2.2 丁苯酞對慢性睡眠剝奪大鼠額葉iNOS、Arg1表達(dá)的影響

Western blot檢測結(jié)果顯示，慢性睡眠剝奪組大鼠額葉iNOS表達(dá)增加，與空白對照組、大平臺對照組比較差異有統(tǒng)計學(xué)意義(P均<0.05，圖2,表1), 丁苯酞干預(yù)組iNOS表達(dá)較慢性睡眠剝奪組減少，差異有統(tǒng)計學(xué)意義(P<0.05，圖2,表1)。慢性睡眠剝奪組大鼠額葉Arg1表達(dá)較空白對照組、大平臺對照組減少，差異有統(tǒng)計學(xué)意義(P均<0.05，圖2,表1)，而丁苯酞干預(yù)組Arg1表達(dá)較空白對照組、大平臺對照組減少(P<0.05),但與慢性睡眠剝奪組比較無顯著差異。
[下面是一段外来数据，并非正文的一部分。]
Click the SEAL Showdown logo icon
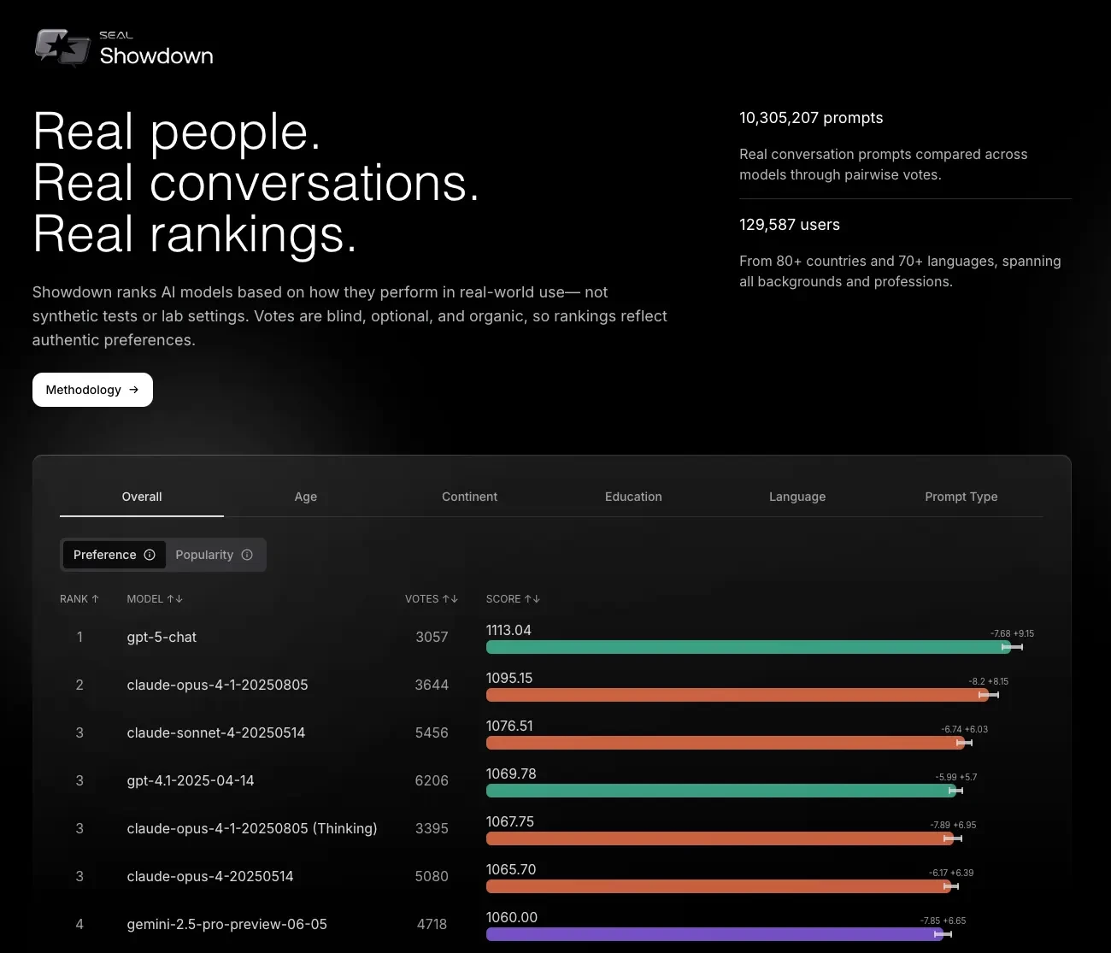Viewport: 1111px width, 953px height. tap(62, 47)
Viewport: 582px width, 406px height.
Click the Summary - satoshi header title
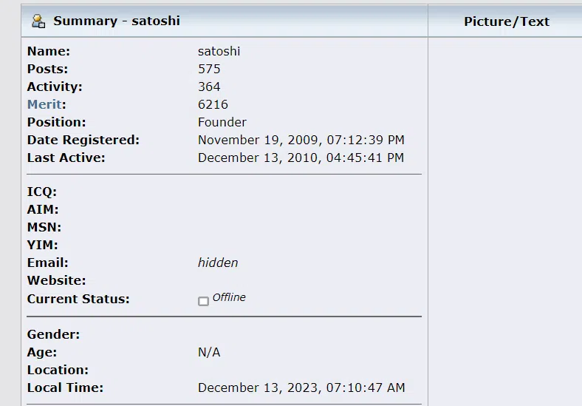[117, 21]
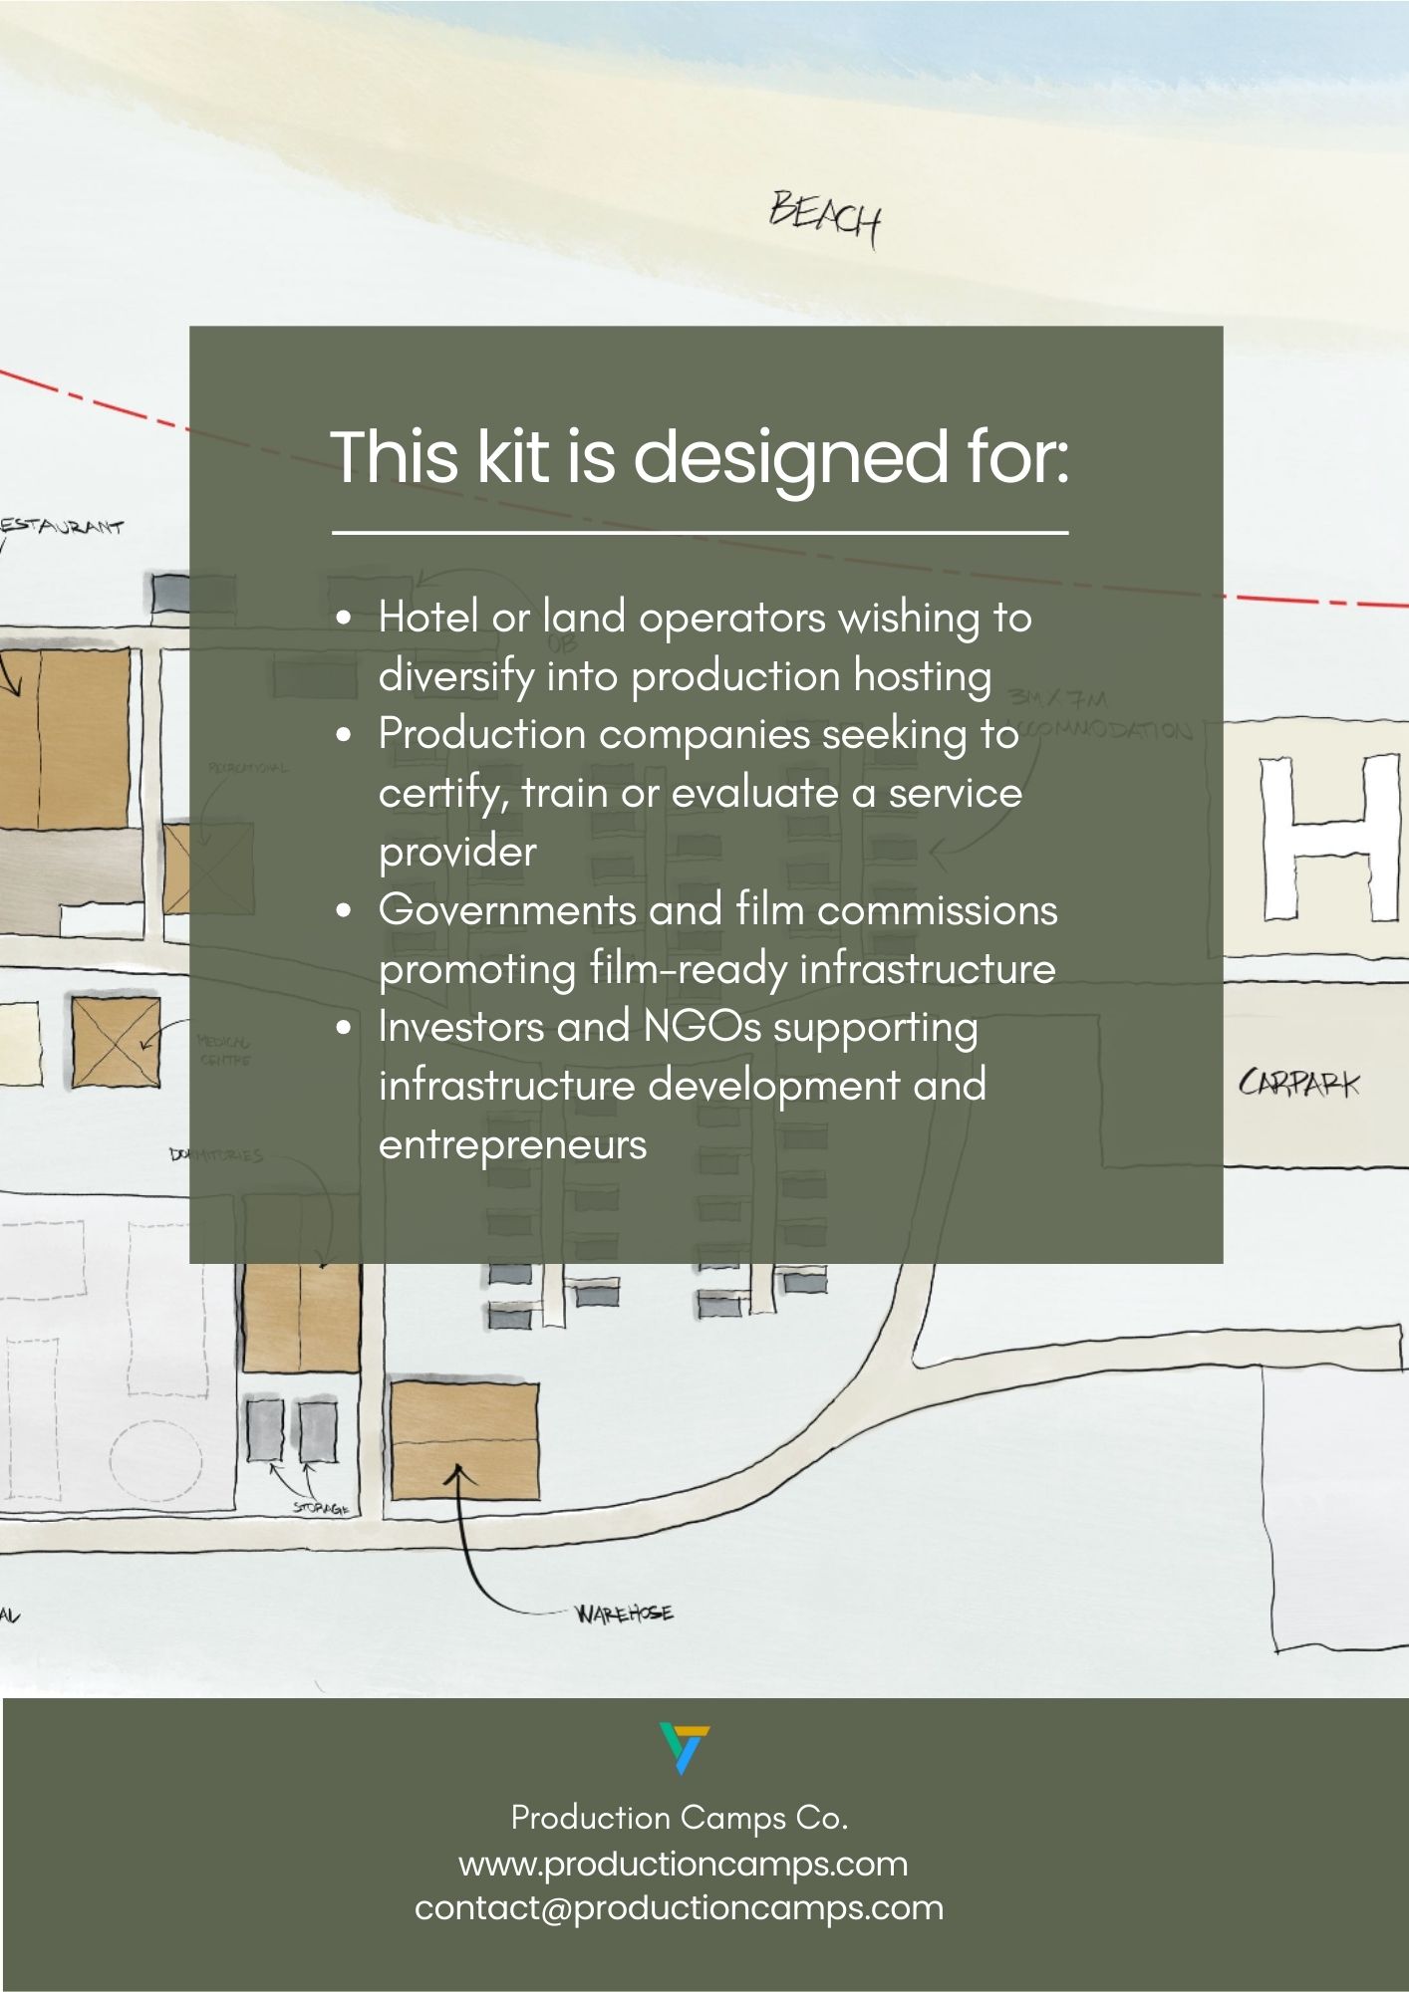
Task: Select the 'Hotel or land operators' bullet
Action: coord(704,646)
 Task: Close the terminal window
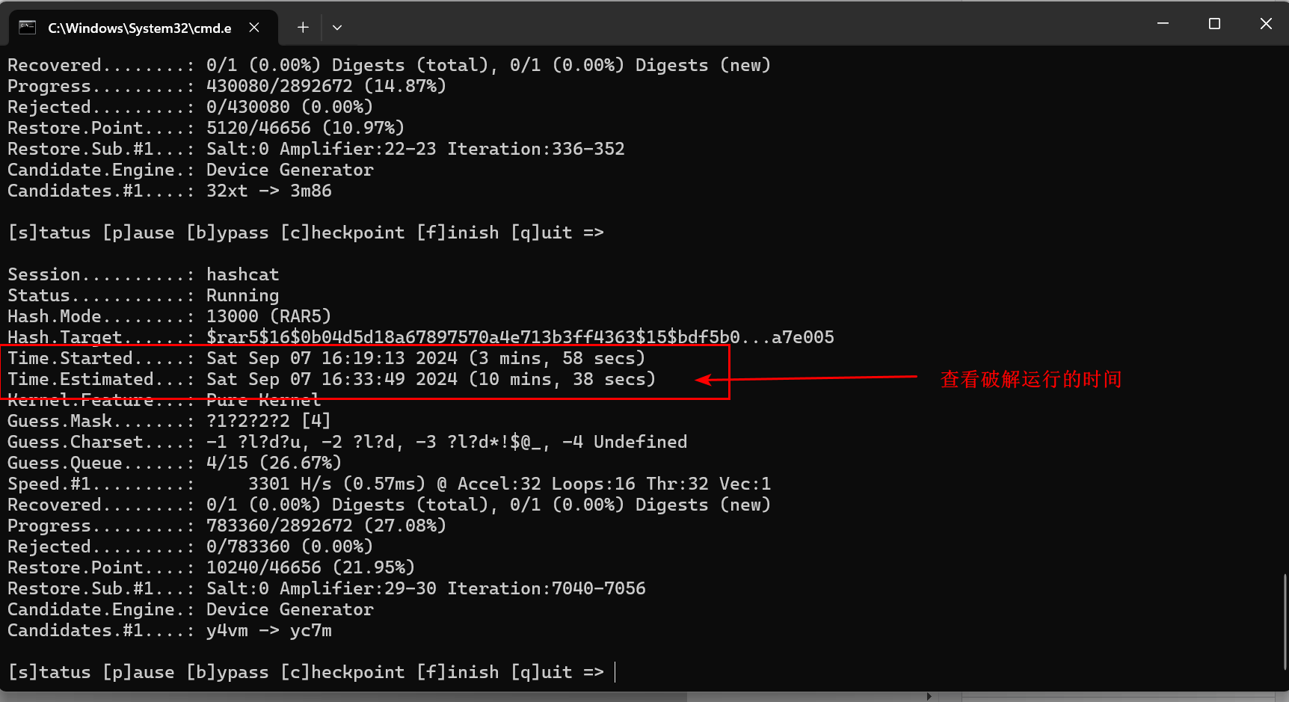(1266, 24)
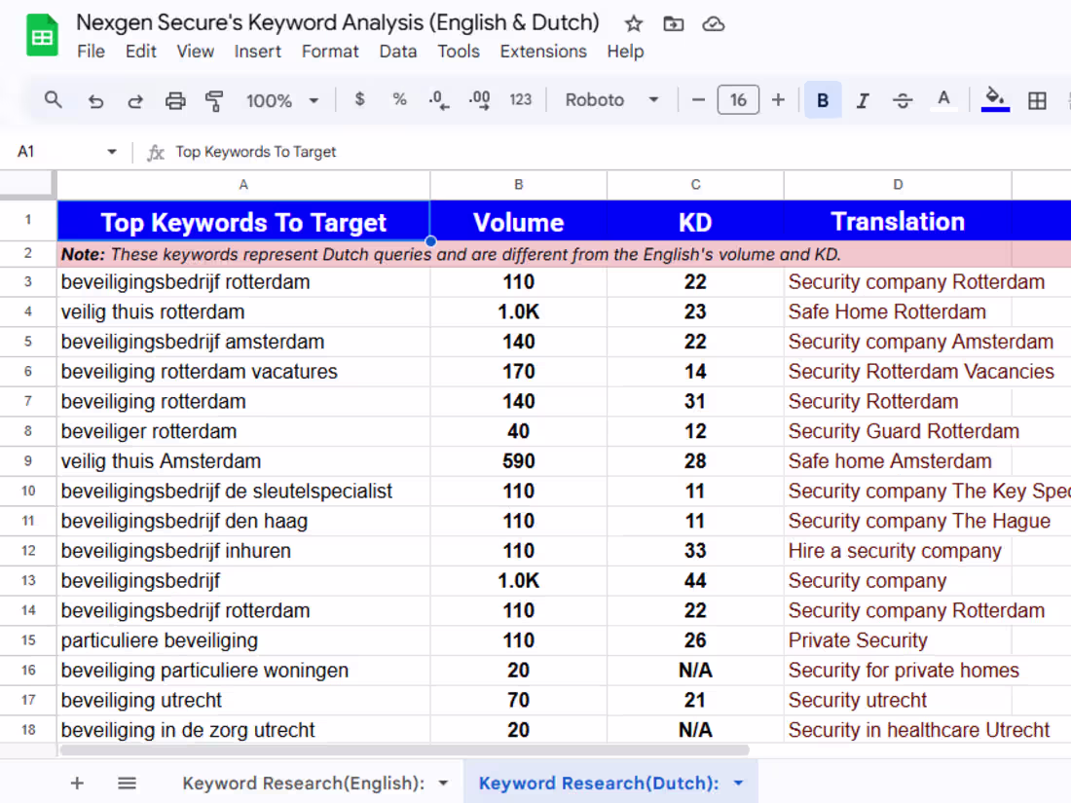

2.3 丁苯酞對慢性睡眠剝奪大鼠額葉炎癥因子mRNA表達(dá)的影響

各組相對于空白對照組的相對表達(dá)量見表2。慢性睡眠剝奪組大鼠額葉IL-1β mRNA、IL-6 mRNA、TNF-α mRNA表達(dá)升高，與空白對照組和大平臺對照組比較，差異有統(tǒng)計學(xué)意義(P均<0.05)。丁苯酞干預(yù)組大鼠額葉IL-1β mRNA、IL-6 mRNA、TNF-α mRNA表達(dá)較慢性睡眠剝奪組減少，差異有統(tǒng)計學(xué)意義(P均<0.05)。

Tab. 1 Number of Iba-1 positive cells and relative expression of iNOS and Arg-1 in four groups n=4)

Tab. 2 Relative mRNA expressions of IL-1, IL-6 and TNF-α in four groups n=4)

3 討論

小膠質(zhì)細(xì)胞約占中樞神經(jīng)系統(tǒng)所有膠質(zhì)細(xì)胞的5%，是中樞神經(jīng)系統(tǒng)的主要免疫細(xì)胞。小膠質(zhì)細(xì)胞的活化是中樞神經(jīng)系統(tǒng)對各種病理刺激，如外傷[14]、缺血[15]的早期反應(yīng)。Iba1是小膠質(zhì)細(xì)胞的標(biāo)志物，我們的研究發(fā)現(xiàn)慢性睡眠剝奪大鼠腦內(nèi)Iba1陽性細(xì)胞增加、染色加深且細(xì)胞體肥大伴細(xì)胞突起增多，提示睡眠剝奪可導(dǎo)致腦小膠質(zhì)細(xì)胞活化。此外，我們的研究還表明丁苯酞使慢性睡眠剝奪大鼠腦內(nèi)Iba1陽性細(xì)胞減少，提示丁苯酞可抑制睡眠剝奪所致的腦小膠質(zhì)細(xì)胞活化。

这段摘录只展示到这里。